His effects are baffling and so well-presented that one is never sure if we are watching his ability to work with the unexpected turn of events or unanticipated selection by an audience member. One is left to assume that he has either anticipated every contingency or he possesses real magical powers. Because we are famously lazy, we presume no one would ever work as many hours in front of real people to gain the experience necessary to handle every contingency and so we conclude he has special skills that defy explanation.
Mr. Maven will be performing at the Magic Castle’s Peller Theatre tonight (Friday) and tomorrow. If you have a chance to see him perform, take it. We have no doubt he has already anticipated your attendance and will have something special to show you.
Todd Robbins and Teller’s show Play Dead nearly killed us.
We had an opportunity to see the very unique play at the beautiful David Geffen Playhouse (presumably named for someone, likely David Geffen), in Westwood, California. We would like to tell you more about the intricate stories and spectacular effects but Mr. Robbins swore the entire audience to secrecy. As a consequence, this will be a very vague, but enthusiastic review.
We deliberately avoided learning about the show. We wanted to be surprised. We trusted Teller and Mr. Robbins to entertain and likely scare us but had no real understanding of what was planned. And while we did not search out summaries or plot lines before attending, we knew to expect the unexpected thanks to a warning included on our ticket invoice:
The stories and events of this interactive production contains some disturbing images, strobe effect, theatrical haze, interactivity, brief moments of nudity and a great deal of fun. Audiences are surrounded by sights, sounds and touches of the returning dead. Material may be inappropriate for the faint of heart – or those under 18.
Disturbing images, check. Theatrical haze, interactivity and some nudity, check to the third power. Surrounded by “sights, sounds and touches of the returning dead,” yep and then some.
We did not, however, notice any “strobe effects.” It could be there was a strobe effect but our eyes were so tightly shut that we did not notice.
This is a scary experience, expertly presented.
Mr.

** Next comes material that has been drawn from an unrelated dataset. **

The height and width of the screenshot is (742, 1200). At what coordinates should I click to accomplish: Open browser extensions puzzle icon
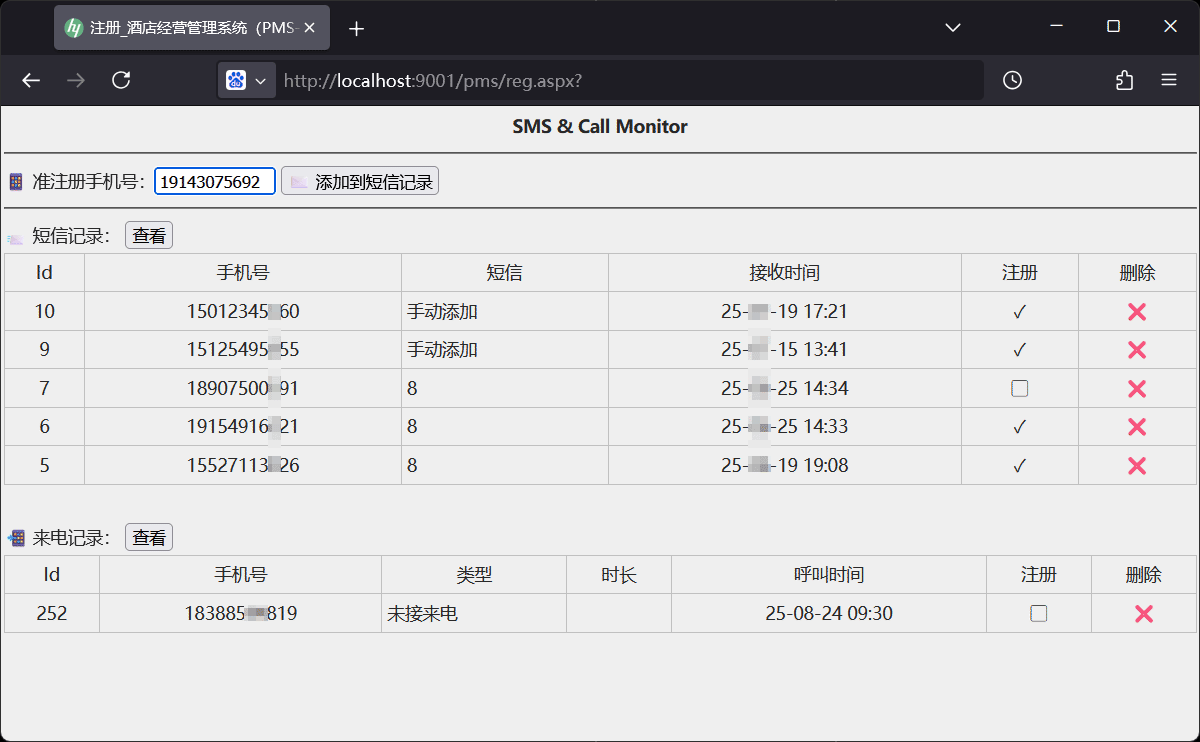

Robbins has the voice, stature and disarming smile to make the event truly terrifying. He works the audience well and leaves it feeling vulnerable. Unlike a very scary movie or traditional play, there is no sense of safety here. He establishes very quickly that anything could happen and, more disturbingly, could happen to any individual audience member.
The dark is a scary place and total darkness is totally scary – especially with Mr. Robbins’ sonorous instruction and macabre soliloquy. As he points out, his stories are true and the people he discusses actually lived and moved among us. When the lights go out, we are essentially on our own. We are forced to trust someone who has already established he is not trustworthy.
Technically, the play is masterfully done. The set is beautiful, the costuming is perfect, the lighting (when on) is just right. We have no idea how the effects are accomplished and that is fine by us. We love being fooled and amazed. We’re not so crazy about being scared though.
We sat in front of a couple who were having some problems in their relationship. The experience could have brought them closer but it didn’t.
She: I hate this kind of thing.
He: Since when, it’s just like a movie.
She: This is not like a movie. You lied.
He: I didn’t know what was going to happen.
She: B*** s***!
That conversation was just after the first blackout of the evening. Things did not get better for the two. We wanted to help but we also wanted them to stop talking. They did stop talking – about halfway through the show – and she stormed out as soon as the play was complete. We are guessing this spat was probably a symptom of other issues with which they were struggling.
Did we enjoy the show? We think so.
We walked to the nearest well-lit store after congratulating Mr. Robbins in the lobby. As we loitered in the aisles of Target, our concern about the company’s recent privacy breach was greatly diminished. We were just happy to be in a familiar and safer environment.
Play Dead is safe but in the darkened theater, it does not always feel that way. That is quite a trick and well-worth the price of admission.